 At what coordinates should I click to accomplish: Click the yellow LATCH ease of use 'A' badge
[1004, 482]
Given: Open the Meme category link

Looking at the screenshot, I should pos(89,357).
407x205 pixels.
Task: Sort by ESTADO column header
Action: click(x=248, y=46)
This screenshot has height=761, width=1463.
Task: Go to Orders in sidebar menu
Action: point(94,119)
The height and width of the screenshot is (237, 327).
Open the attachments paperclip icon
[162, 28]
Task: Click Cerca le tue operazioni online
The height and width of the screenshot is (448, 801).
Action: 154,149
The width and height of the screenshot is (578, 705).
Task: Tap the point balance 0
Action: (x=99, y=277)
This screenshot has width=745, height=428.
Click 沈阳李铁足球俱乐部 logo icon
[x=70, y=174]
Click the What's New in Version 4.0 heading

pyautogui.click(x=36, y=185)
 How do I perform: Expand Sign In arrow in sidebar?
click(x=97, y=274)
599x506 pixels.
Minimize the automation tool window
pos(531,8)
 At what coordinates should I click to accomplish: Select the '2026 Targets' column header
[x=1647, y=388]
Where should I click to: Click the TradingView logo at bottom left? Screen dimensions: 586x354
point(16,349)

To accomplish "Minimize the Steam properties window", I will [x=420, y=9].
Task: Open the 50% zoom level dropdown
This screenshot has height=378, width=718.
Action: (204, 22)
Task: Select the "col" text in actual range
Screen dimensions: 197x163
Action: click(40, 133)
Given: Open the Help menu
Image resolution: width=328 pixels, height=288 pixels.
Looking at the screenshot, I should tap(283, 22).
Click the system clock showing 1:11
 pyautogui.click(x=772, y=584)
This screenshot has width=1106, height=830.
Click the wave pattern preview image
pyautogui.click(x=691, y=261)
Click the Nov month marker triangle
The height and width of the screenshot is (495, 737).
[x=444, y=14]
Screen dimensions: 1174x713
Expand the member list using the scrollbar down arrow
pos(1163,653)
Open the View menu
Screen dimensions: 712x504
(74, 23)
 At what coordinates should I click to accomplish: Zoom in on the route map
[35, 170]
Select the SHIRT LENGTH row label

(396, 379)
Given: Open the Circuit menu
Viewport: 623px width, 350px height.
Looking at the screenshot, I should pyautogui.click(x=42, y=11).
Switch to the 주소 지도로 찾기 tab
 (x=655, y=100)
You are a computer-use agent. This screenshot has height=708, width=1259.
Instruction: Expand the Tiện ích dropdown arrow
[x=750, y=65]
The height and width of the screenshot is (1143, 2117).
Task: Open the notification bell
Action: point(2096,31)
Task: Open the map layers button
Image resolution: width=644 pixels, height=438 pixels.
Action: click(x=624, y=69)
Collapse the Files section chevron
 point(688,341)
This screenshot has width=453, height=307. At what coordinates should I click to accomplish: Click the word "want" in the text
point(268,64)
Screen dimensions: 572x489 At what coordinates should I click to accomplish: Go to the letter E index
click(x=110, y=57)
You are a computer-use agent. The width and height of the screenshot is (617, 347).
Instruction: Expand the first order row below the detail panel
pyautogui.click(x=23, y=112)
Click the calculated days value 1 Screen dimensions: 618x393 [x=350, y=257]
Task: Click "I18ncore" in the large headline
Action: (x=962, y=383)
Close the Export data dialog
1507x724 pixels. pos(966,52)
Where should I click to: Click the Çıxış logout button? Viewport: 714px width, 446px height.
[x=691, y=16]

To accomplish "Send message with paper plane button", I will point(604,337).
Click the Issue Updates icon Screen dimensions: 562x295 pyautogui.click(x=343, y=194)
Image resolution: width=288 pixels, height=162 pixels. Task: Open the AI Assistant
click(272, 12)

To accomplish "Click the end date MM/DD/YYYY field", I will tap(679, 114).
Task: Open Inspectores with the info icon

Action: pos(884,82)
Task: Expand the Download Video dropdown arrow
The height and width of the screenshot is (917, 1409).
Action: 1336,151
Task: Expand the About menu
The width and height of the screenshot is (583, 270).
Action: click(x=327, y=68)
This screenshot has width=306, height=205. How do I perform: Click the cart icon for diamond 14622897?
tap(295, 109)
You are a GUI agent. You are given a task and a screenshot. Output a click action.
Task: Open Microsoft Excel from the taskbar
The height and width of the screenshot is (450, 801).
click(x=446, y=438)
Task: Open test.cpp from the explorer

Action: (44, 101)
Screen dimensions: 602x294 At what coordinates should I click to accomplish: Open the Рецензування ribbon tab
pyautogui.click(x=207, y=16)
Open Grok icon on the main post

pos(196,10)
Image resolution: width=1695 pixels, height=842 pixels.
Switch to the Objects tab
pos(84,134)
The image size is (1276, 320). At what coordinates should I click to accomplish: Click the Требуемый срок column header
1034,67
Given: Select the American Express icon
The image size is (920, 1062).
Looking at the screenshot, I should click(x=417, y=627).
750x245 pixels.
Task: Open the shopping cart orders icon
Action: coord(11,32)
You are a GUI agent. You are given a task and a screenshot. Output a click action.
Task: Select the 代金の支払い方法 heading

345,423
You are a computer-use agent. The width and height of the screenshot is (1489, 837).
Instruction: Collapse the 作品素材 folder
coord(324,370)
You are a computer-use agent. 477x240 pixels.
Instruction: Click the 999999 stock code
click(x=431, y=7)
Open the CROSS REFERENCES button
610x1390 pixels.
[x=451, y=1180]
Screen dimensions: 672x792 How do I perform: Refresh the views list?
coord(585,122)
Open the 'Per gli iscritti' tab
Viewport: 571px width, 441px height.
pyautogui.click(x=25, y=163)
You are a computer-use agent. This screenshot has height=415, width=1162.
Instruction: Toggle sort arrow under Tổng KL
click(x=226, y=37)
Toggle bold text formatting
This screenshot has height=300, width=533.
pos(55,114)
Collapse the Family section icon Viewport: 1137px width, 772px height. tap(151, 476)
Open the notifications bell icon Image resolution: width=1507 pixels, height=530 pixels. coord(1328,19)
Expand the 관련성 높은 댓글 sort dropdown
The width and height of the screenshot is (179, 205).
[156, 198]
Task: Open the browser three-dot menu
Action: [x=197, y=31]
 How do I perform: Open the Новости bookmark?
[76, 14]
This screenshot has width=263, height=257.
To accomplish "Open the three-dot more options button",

__WORK TO COMPLETE__
Lay out all of the entries above as a numbered list, omitting the blank lines.

__ANSWER FOR THE TASK__
1.  At what coordinates should I click to accomplish: Click the yellow LATCH ease of use 'A' badge
2. [1004, 482]
3. Given: Open the Meme category link
4. Looking at the screenshot, I should pos(89,357).
5. 407x205 pixels.
6. Task: Sort by ESTADO column header
7. Action: click(x=248, y=46)
8. This screenshot has height=761, width=1463.
9. Task: Go to Orders in sidebar menu
10. Action: point(94,119)
11. The height and width of the screenshot is (237, 327).
12. Open the attachments paperclip icon
13. [162, 28]
14. Task: Click Cerca le tue operazioni online
15. The height and width of the screenshot is (448, 801).
16. Action: 154,149
17. The width and height of the screenshot is (578, 705).
18. Task: Tap the point balance 0
19. Action: (x=99, y=277)
20. This screenshot has width=745, height=428.
21. Click 沈阳李铁足球俱乐部 logo icon
22. [x=70, y=174]
23. Click the What's New in Version 4.0 heading
24. pyautogui.click(x=36, y=185)
25.  How do I perform: Expand Sign In arrow in sidebar?
26. click(x=97, y=274)
27. 599x506 pixels.
28. Minimize the automation tool window
29. pos(531,8)
30.  At what coordinates should I click to accomplish: Select the '2026 Targets' column header
31. [x=1647, y=388]
32. Where should I click to: Click the TradingView logo at bottom left? Screen dimensions: 586x354
33. point(16,349)
34. To accomplish "Minimize the Steam properties window", I will [x=420, y=9].
35. Task: Open the 50% zoom level dropdown
36. This screenshot has height=378, width=718.
37. Action: (204, 22)
38. Task: Select the "col" text in actual range
39. Screen dimensions: 197x163
40. Action: click(40, 133)
41. Given: Open the Help menu
42. Image resolution: width=328 pixels, height=288 pixels.
43. Looking at the screenshot, I should tap(283, 22).
44. Click the system clock showing 1:11
45.  pyautogui.click(x=772, y=584)
46. This screenshot has width=1106, height=830.
47. Click the wave pattern preview image
48. pyautogui.click(x=691, y=261)
49. Click the Nov month marker triangle
50. The height and width of the screenshot is (495, 737).
51. [x=444, y=14]
52. Screen dimensions: 1174x713
53. Expand the member list using the scrollbar down arrow
54. pos(1163,653)
55. Open the View menu
56. Screen dimensions: 712x504
57. (74, 23)
58.  At what coordinates should I click to accomplish: Zoom in on the route map
59. [35, 170]
60. Select the SHIRT LENGTH row label
61. (396, 379)
62. Given: Open the Circuit menu
63. Viewport: 623px width, 350px height.
64. Looking at the screenshot, I should pyautogui.click(x=42, y=11).
65. Switch to the 주소 지도로 찾기 tab
66.  (x=655, y=100)
67. You are a computer-use agent. This screenshot has height=708, width=1259.
68. Instruction: Expand the Tiện ích dropdown arrow
69. [x=750, y=65]
70. The height and width of the screenshot is (1143, 2117).
71. Task: Open the notification bell
72. Action: point(2096,31)
73. Task: Open the map layers button
74. Image resolution: width=644 pixels, height=438 pixels.
75. Action: click(x=624, y=69)
76. Collapse the Files section chevron
77.  point(688,341)
78. This screenshot has width=453, height=307. At what coordinates should I click to accomplish: Click the word "want" in the text
79. point(268,64)
80. Screen dimensions: 572x489 At what coordinates should I click to accomplish: Go to the letter E index
81. click(x=110, y=57)
82. You are a computer-use agent. The width and height of the screenshot is (617, 347).
83. Instruction: Expand the first order row below the detail panel
84. pyautogui.click(x=23, y=112)
85. Click the calculated days value 1 Screen dimensions: 618x393 [x=350, y=257]
86. Task: Click "I18ncore" in the large headline
87. Action: (x=962, y=383)
88. Close the Export data dialog
89. 1507x724 pixels. pos(966,52)
90. Where should I click to: Click the Çıxış logout button? Viewport: 714px width, 446px height.
91. [x=691, y=16]
92. To accomplish "Send message with paper plane button", I will point(604,337).
93. Click the Issue Updates icon Screen dimensions: 562x295 pyautogui.click(x=343, y=194)
94. Image resolution: width=288 pixels, height=162 pixels. Task: Open the AI Assistant
95. click(272, 12)
96. To accomplish "Click the end date MM/DD/YYYY field", I will tap(679, 114).
97. Task: Open Inspectores with the info icon
98. Action: pos(884,82)
99. Task: Expand the Download Video dropdown arrow
100. The height and width of the screenshot is (917, 1409).
101. Action: 1336,151
102. Task: Expand the About menu
103. The width and height of the screenshot is (583, 270).
104. Action: click(x=327, y=68)
105. This screenshot has width=306, height=205. How do I perform: Click the cart icon for diamond 14622897?
106. tap(295, 109)
107. You are a GUI agent. You are given a task and a screenshot. Output a click action.
108. Task: Open Microsoft Excel from the taskbar
109. The height and width of the screenshot is (450, 801).
110. click(x=446, y=438)
111. Task: Open test.cpp from the explorer
112. Action: (44, 101)
113. Screen dimensions: 602x294 At what coordinates should I click to accomplish: Open the Рецензування ribbon tab
114. pyautogui.click(x=207, y=16)
115. Open Grok icon on the main post
116. pos(196,10)
117. Image resolution: width=1695 pixels, height=842 pixels.
118. Switch to the Objects tab
119. pos(84,134)
120. The image size is (1276, 320). At what coordinates should I click to accomplish: Click the Требуемый срок column header
121. 1034,67
122. Given: Select the American Express icon
123. The image size is (920, 1062).
124. Looking at the screenshot, I should click(x=417, y=627).
125. 750x245 pixels.
126. Task: Open the shopping cart orders icon
127. Action: coord(11,32)
128. You are a GUI agent. You are given a task and a screenshot. Output a click action.
129. Task: Select the 代金の支払い方法 heading
130. 345,423
131. You are a computer-use agent. The width and height of the screenshot is (1489, 837).
132. Instruction: Collapse the 作品素材 folder
133. coord(324,370)
134. You are a computer-use agent. 477x240 pixels.
135. Instruction: Click the 999999 stock code
136. click(x=431, y=7)
137. Open the CROSS REFERENCES button
138. 610x1390 pixels.
139. [x=451, y=1180]
140. Screen dimensions: 672x792 How do I perform: Refresh the views list?
141. coord(585,122)
142. Open the 'Per gli iscritti' tab
143. Viewport: 571px width, 441px height.
144. pyautogui.click(x=25, y=163)
145. You are a computer-use agent. This screenshot has height=415, width=1162.
146. Instruction: Toggle sort arrow under Tổng KL
147. click(x=226, y=37)
148. Toggle bold text formatting
149. This screenshot has height=300, width=533.
150. pos(55,114)
151. Collapse the Family section icon Viewport: 1137px width, 772px height. tap(151, 476)
152. Open the notifications bell icon Image resolution: width=1507 pixels, height=530 pixels. coord(1328,19)
153. Expand the 관련성 높은 댓글 sort dropdown
154. The width and height of the screenshot is (179, 205).
155. [156, 198]
156. Task: Open the browser three-dot menu
157. Action: [x=197, y=31]
158.  How do I perform: Open the Новости bookmark?
159. [76, 14]
160. This screenshot has width=263, height=257.
161. To accomplish "Open the three-dot more options button",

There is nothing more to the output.